Da questo punto di vista possiamo dire quindi che la vita di san Francesco risulta molto stilizzata, perché l’unico avvenimento su cui Dante si concentra è il suo essere campione della Povertà, quella povertà che, nel mondo del 1200, costituisce il banco di prova della fede.
Tuttavia, anche se Francesco risulta un personaggio fortemente umano, coesiste in lui anche la componente sacra e trascendente. Infatti Francesco non parla in prima persona e non viene mai nemmeno visto, se non di sfuggita, nella Commedia. Questi elementi concorrono a dargli un’aura di sacralità, come è giusto che sia per un nuovo Cristo.
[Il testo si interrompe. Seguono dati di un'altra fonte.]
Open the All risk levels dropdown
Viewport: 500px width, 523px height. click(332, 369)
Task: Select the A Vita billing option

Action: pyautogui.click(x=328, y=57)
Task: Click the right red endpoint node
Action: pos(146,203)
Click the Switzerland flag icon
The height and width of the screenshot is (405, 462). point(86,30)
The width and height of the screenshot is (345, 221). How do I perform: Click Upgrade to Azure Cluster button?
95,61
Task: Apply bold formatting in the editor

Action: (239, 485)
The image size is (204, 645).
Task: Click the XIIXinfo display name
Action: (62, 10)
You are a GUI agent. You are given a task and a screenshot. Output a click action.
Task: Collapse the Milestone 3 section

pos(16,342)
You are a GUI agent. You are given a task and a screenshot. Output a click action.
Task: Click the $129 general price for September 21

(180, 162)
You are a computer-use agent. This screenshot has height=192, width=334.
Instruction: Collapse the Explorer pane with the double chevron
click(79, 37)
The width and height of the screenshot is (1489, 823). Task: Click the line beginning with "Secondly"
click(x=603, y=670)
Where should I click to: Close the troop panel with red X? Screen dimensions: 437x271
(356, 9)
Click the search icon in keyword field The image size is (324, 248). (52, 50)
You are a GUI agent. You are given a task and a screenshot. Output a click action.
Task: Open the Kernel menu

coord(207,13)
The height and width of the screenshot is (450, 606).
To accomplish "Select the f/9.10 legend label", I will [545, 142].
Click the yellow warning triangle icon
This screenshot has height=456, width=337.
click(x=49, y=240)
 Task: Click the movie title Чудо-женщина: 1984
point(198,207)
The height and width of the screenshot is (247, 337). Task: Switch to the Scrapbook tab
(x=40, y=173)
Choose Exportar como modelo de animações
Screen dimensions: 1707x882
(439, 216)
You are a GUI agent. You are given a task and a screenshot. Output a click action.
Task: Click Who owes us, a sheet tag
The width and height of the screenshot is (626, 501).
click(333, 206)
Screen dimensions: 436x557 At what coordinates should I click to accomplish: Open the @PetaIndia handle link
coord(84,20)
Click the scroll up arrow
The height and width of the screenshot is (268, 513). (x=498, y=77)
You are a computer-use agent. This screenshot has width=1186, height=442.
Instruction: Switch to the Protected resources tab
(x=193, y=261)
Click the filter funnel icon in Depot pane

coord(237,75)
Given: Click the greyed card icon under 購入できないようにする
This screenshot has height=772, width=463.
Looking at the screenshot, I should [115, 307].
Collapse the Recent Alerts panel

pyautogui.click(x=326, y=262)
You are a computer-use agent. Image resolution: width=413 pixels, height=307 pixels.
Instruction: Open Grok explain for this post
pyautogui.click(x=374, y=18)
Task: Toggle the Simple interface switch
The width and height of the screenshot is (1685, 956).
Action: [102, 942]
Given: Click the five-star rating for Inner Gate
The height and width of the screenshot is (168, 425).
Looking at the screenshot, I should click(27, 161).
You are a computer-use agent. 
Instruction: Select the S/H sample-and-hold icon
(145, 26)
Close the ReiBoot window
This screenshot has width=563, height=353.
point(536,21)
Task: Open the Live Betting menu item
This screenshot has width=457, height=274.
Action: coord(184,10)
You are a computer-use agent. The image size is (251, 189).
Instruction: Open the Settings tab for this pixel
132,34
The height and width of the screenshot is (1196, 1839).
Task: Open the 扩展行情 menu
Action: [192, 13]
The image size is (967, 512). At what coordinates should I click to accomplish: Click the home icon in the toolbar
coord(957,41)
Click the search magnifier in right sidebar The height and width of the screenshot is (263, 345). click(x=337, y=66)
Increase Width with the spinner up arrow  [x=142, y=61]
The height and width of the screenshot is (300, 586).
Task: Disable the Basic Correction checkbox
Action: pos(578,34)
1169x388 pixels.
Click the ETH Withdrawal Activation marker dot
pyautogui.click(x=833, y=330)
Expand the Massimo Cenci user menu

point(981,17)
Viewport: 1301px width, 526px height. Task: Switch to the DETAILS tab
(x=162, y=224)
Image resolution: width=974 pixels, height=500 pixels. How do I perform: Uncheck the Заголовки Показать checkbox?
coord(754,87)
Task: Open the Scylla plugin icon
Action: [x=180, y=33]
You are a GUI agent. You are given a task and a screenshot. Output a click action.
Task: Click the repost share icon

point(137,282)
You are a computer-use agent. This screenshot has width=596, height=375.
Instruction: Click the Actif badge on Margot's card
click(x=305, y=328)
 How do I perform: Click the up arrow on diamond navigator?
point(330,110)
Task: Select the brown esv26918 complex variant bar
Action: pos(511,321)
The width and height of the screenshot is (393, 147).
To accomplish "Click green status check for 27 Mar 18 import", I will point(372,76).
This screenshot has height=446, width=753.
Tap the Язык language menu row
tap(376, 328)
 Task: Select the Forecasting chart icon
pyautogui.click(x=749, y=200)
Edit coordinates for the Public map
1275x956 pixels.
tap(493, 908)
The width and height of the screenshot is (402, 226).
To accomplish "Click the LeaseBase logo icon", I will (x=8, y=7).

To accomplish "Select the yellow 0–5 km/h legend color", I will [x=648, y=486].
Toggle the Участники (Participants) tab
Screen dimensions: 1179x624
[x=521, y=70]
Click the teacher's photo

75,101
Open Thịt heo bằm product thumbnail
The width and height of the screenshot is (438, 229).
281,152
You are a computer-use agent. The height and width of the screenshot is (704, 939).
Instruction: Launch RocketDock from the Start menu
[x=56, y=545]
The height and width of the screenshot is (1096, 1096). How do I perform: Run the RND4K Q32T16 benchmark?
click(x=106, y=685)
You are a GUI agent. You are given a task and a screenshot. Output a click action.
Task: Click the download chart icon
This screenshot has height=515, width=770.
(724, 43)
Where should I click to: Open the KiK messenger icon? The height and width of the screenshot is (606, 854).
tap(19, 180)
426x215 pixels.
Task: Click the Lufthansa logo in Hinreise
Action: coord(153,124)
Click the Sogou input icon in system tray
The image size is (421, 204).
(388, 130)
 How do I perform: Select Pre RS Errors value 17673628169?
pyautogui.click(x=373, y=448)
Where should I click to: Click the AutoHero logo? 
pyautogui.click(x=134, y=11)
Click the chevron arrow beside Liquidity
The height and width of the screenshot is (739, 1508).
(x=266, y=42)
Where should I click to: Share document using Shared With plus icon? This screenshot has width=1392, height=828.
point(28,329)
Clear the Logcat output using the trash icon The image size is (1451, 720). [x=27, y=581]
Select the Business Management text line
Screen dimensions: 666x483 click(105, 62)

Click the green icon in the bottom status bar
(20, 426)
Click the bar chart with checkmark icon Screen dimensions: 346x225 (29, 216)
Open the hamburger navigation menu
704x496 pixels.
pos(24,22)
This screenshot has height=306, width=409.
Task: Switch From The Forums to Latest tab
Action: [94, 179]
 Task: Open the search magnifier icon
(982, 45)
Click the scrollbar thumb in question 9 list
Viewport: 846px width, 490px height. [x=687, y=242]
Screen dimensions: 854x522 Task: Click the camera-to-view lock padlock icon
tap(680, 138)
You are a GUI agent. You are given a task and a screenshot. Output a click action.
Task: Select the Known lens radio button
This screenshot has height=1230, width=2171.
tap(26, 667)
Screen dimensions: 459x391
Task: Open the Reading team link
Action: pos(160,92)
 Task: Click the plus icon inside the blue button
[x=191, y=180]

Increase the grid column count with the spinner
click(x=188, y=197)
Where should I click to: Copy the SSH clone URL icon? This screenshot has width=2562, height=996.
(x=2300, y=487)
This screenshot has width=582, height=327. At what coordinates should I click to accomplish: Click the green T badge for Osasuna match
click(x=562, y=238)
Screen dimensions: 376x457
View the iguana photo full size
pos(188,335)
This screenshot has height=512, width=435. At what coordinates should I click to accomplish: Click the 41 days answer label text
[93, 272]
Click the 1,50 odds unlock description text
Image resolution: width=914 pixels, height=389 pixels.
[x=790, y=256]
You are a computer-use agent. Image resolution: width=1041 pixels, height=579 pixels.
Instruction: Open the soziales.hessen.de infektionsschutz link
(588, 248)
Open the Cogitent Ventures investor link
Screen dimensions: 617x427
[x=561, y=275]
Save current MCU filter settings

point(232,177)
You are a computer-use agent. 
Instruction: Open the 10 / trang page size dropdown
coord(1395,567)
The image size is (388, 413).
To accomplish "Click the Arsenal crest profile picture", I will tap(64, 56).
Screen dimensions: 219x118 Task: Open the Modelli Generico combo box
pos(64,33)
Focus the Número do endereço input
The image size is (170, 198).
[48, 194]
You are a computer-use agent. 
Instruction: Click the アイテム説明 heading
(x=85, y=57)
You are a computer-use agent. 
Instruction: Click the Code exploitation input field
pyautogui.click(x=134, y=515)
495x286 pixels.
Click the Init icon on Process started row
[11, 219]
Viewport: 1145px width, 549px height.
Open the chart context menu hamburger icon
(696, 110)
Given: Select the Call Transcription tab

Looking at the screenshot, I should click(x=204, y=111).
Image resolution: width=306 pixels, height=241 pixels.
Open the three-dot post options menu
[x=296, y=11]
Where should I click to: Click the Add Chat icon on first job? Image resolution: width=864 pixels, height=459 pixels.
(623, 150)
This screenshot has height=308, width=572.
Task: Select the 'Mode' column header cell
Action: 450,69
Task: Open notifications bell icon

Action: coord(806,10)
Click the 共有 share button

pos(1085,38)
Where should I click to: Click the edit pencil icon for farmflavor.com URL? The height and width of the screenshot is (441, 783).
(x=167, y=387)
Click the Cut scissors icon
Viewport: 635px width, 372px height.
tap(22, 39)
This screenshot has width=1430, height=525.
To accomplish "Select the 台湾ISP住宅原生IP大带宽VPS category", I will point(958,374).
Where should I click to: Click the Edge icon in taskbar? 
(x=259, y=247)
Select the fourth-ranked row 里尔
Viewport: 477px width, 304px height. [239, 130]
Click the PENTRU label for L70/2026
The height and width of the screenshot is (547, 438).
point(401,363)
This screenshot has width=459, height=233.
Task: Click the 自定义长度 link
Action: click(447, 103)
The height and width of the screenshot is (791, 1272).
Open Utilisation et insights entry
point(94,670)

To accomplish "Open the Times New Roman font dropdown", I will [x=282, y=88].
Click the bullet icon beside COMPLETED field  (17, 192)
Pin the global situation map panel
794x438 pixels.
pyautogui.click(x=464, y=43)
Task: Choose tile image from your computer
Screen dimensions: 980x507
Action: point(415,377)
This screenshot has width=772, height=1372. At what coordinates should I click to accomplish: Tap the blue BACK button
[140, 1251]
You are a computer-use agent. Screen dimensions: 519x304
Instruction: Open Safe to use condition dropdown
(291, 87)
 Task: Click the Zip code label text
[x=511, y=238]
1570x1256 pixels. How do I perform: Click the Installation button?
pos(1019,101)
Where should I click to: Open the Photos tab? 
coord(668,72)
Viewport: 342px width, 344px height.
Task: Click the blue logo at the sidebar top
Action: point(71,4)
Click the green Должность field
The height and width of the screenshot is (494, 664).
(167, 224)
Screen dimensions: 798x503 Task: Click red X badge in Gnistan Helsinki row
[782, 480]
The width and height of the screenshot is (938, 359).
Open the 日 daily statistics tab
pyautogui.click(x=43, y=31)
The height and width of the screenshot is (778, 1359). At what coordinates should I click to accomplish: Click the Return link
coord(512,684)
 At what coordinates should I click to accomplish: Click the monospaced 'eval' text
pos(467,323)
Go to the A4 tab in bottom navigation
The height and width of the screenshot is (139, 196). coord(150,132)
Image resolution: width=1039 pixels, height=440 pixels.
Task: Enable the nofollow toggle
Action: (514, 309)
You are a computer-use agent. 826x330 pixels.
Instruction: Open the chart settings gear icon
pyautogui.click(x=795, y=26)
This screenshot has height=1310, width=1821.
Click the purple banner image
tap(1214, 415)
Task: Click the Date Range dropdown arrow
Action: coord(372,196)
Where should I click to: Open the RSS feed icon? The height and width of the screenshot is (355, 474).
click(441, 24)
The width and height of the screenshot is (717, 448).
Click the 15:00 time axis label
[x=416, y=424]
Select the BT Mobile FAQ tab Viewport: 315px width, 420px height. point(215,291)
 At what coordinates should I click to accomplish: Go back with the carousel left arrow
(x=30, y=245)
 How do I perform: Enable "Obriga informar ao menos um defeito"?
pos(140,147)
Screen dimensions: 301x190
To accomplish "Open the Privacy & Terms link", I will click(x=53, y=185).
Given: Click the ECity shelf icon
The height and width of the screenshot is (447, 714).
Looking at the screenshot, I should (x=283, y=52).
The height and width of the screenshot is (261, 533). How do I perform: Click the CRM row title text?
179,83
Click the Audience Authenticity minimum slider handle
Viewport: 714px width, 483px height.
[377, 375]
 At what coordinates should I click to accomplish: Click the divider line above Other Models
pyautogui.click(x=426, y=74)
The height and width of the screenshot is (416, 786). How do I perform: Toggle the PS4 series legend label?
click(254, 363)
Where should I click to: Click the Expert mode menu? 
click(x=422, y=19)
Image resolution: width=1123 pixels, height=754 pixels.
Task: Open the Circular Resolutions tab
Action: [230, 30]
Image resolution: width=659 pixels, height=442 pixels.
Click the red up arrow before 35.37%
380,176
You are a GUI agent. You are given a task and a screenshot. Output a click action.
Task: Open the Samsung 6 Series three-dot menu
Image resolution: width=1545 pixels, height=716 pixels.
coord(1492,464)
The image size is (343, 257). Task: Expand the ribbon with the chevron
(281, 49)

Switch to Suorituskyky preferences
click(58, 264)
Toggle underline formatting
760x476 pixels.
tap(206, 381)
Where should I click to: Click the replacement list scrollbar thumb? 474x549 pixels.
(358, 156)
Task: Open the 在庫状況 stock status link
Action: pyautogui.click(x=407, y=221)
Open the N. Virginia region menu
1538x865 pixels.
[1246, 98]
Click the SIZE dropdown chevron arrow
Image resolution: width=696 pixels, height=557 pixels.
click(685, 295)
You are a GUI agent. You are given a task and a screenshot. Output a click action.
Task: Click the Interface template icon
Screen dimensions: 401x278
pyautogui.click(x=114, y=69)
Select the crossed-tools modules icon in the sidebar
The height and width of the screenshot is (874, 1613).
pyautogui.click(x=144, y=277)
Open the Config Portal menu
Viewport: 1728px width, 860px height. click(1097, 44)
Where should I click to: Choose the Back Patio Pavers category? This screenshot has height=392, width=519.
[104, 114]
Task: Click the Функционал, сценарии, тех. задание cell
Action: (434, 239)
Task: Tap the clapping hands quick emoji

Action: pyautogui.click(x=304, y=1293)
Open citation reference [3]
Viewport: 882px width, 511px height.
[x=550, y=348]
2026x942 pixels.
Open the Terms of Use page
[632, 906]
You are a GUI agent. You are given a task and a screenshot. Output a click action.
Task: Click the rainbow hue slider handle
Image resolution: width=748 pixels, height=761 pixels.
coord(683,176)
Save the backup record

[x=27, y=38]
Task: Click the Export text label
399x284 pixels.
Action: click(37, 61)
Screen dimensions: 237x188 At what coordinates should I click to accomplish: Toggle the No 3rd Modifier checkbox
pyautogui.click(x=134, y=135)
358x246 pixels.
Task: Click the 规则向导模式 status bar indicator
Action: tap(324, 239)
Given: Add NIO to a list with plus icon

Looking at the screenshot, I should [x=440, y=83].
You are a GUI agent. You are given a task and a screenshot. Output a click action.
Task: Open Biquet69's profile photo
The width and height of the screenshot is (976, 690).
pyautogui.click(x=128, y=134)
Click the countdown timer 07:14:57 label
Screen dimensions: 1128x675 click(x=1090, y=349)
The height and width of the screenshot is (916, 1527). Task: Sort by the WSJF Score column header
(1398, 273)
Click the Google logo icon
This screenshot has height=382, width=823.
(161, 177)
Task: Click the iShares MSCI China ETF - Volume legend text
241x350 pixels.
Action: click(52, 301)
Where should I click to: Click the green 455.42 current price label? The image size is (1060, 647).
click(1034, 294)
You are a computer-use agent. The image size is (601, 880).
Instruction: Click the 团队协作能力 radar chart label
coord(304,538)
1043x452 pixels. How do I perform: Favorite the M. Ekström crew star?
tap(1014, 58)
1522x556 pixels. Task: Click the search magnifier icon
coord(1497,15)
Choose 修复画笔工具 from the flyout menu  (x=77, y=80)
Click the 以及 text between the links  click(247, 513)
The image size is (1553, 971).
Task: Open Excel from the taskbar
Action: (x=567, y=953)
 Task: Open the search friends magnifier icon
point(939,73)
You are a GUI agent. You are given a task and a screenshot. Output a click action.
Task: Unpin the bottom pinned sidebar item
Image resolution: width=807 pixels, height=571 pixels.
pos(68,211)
Possiamo dire che San Francesco costituisce una sintesi di quello che Dante considera il “Medioevo buono”: c’è ascesi e pauperismo, cavalleria e fedeltà, amore e la certezza delle proprie scelte.
Viene rifiutato dunque il questa sintesi il nascente capitalismo, il culto del denaro, che noi sappiamo costituisce la radice di tutti i mali.
Come ultimo aspetto, collegato alla caratterizzazione di cavaliere errante, c’è la crociata di Francesco che porta la Parola agli infedeli, al sultano. Qui Dante deve forzare gli avvenimenti storici perché risulta che il sultano accolse Francesco, ma il parallelo con Cristo richiede che il sultano costituisca il nemico di Cristo.
E come premio per questo suo attivismo, in Oriente e Occidente, Dio concede a Francesco le stimmate, che portano Francesco a caratterizzarsi come un secondo Cristo anche nel fisico.
Dunque la biografia di San Francesco, così piegata, lo porta ad assumere il ruolo di figura Christi, non di figura statica ma di rinnovamento di Cristo e del suo messaggio.
Già la tradizione aveva individuato questo parallelo, ma solo la Commedia può raccogliere i tratti rivoluzionari e polemici di questa constatazione perché può inserirli in un discorso sistematico e articolato.